The diplomats represented the Group of 77 (G77). The collection of 134 developing nations is the largest intergovernmental group within the U.N.
Virachai Plasai, chairman for the G77 and Thailand’s permanent representative to the U.N., described the visit as “an eye opener.” Plasai, in an interview at Hildene, the Lincoln Family Home, said he and others viewed the retreat as an opportunity to see a sustainable way of life. And what they saw will guide the countries’ plans of how to meet global “Sustainable Development Goals” the U.N. adopted one year ago.
Plasai spoke of similarities between the environmentally conscious way of thinking that many Vermonters subscribe to and the ideas described in Thailand’s “sufficiency economy philosophy.”
The two-day visit, called a “Retreat on Sustainable and Resilient Communities,” was cosponsored by the Grace Initiative, a Vermont-based nonprofit organization.
It was founded by Yvonne Lodico, who previously worked for the U.N. for 15 years.
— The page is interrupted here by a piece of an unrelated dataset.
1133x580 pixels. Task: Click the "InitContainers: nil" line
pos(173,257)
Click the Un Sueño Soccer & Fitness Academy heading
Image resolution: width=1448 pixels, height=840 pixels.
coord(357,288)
Lodico, of Dorset, said the retreat provided an opportunity for G77 delegates to gain insight and examples of strategies for sustainable communities. Lodico cited Vermont’s reputation for sustainability in agriculture and energy, and community-based efforts.“This is important for trust building, and for peaceful and inclusive societies,” she said.
G77 is named for the initial 77 member states. Today, its 134 members include Afghanistan, Brazil, Kenya, Palestine and Vietnam, all of which were represented at the retreat.
Diplomats departed the U.N. in New York City on Friday.
They toured the Burr and Burton Academy campus and were served a special dinner at Stratton Mountain Resort, where they were also addressed by Vermont Agency of Natural Resources Secretary Deb Markowitz.
Stops on Saturday included Merck Forest in Rupert, the Marble House Project in Dorset for lunch and a panel discussion, and then Hildene, the Lincoln family home.
Along the way, they heard from state officials and representatives about Vermont policies and practices that support sustainable development. The U.N. adopted the 2030 Agenda for Sustainable Development Goals last September. It sets a list of 17 goals “to end poverty, protect the planet, and ensure prosperity for all.”
The goals — which include achieving zero hunger, providing clean water and sanitation, action to address climate change, and responsible consumption and production — apply to both developed and developing countries.
Plasai said the sufficiency economy philosophy was proposed by Thailand’s King Bhumibol Adulyadej, after the 1997 Asian financial crisis.
The philosophy stresses three principles, he said: Moderation, reasonableness and self-immunity.
“We think this model can be one of the ways for achieving goals of the agenda,” he said.
Meeting the goals and targets could mean merging the philosophy of Vermonters and the philosophy promoted by the Thai king, he said.
“All of this, no matter what we call it, is being practiced in this state,” he said.